Introducing OMSF Self-Hosted Runners
Written by: Ethan Holz
Today marks the official launch of almost a year of work from the OMSF Ecosystem Infrastructure team to deliver a solution for Self-Hosted GitHub Actions runners. This directive was one set out in the OMSF's NSF POSE grant, to implement a solution to enable GPU accelerated testing on cloud infrastructure for the OMSF's hosted projects and the broader molecular software space. This process has been in production over the last few months as we learned about the demands of maintaining software to provision such critical infrastructure for projects that heavily rely on GPUs.
This idea is not a new one, in fact we reviewed 6 potential solutions in this space sourced from the awesome-runners repository. Many of these were out of scope for us but we narrowed down testing to the following:
- ansible-github_actions_runner
- docker-github-actions-runner
- ec2-github-runner
- actions-runner-controller
- terraform-aws-github-runner
- github-runner
These runners provided numerous ways for provisioning self-hosted runners. Solutions like actions-runner-controller and terraform-aws-github-runner are focused on using Kubernetes-based/AWS-native scaling to enable rapid deployment of CI environments whereas docker-github-actions-runner and github-runner utilize Docker to enable deployment on any container platform. What we really wanted was a solution that was:
- Configurable in GitHub Actions
- Supported multiple clouds
- Was easy for the research software community to contribute to
One stood out to us for the right mix of workflow and scale, ec2-github-runner. This project focuses on ephemeral deployments using the GitHub Actions syntax we all know and love. To integrate this project, a developer only needs to sandwich their existing project with a start and stop block to create and teardown the runner. In fact, this almost met our goals!There were a few problems here:
- This project was not very actively maintained
- This only supports running on AWS and not other providers
- Contribution might be difficult from our projects since it is a Javascript-based project.
With these drawbacks in mind, we made the decision to write a solution that is Python-based architected to be as easy to use as ec2-github-runner but flexible enough to support other clouds.
What we built
With this in mind, we built gha-runner, a PyPI-published library aimed at making it easier for developers to create custom provisioning for GitHub Actions Runners. This library is a set of abstract classes and helper functions to make creating ephemeral self-hosted runners, easy and maintainable. Additionally, we implemented start-aws-gha-runner and stop-aws-gha-runner to showcase how this library can be leveraged to deploy on AWS.
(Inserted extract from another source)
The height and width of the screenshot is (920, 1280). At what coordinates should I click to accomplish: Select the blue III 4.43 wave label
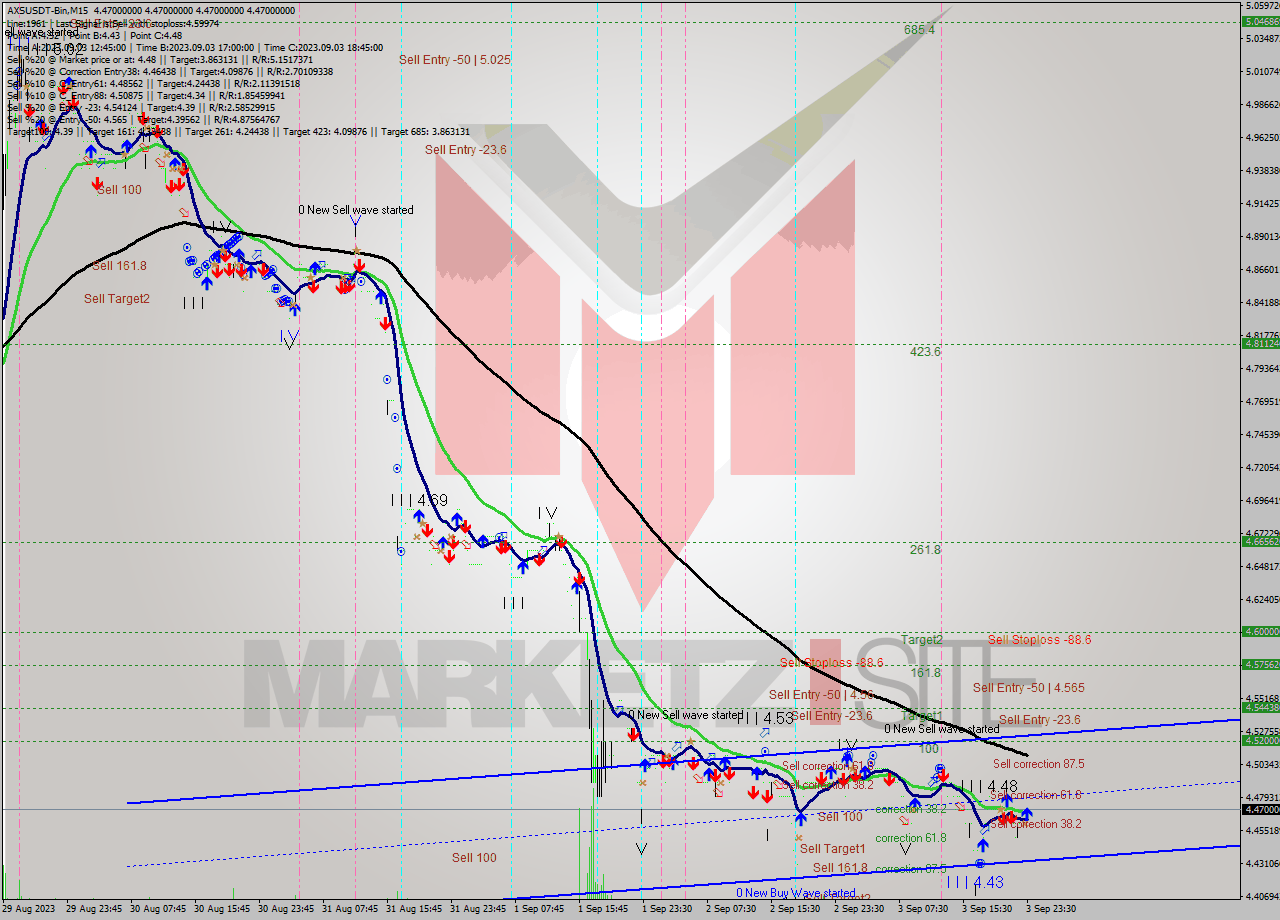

Not only did we deliver this with excellent unit testing, but we also performed numerous integration tests and a few of the OMSF hosted projects are using this today for not only GPU testing, but also job submission. We also have full documentation for the base library as well as llms.txt
support to provide LLMs with excellent context on how to build using this library.
Where do we go from here?
We aim to provide support for a few other cloud providers in the near future, enabling our developers (and the community at large), more flexibility when it comes to compute. We would also love for the community to try this project out, show us how you might leverage more versatile compute when developing research software! Happy testing!